### WHAT IS EXPECTED:
Report how many lines in the data below hold the string "Click". Nothing else should appear in the answer.

### DATA RECORDS:
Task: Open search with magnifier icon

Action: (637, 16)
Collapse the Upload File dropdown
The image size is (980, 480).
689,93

...

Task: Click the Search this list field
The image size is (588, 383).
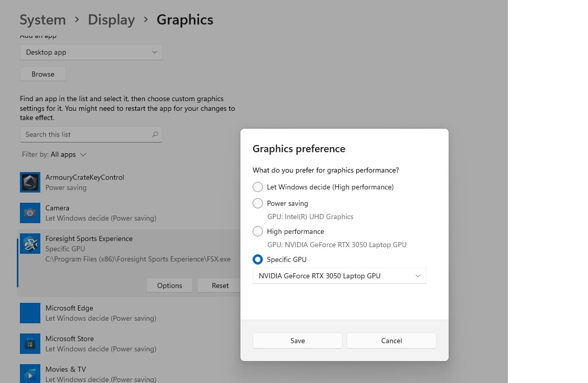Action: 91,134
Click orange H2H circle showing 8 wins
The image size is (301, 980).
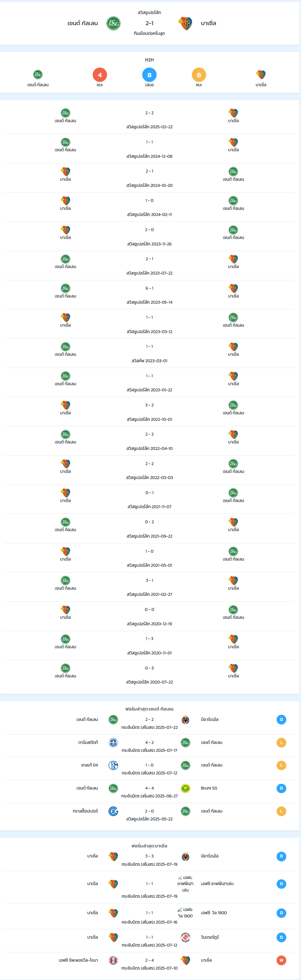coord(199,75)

### WRITTEN SOLUTION:
2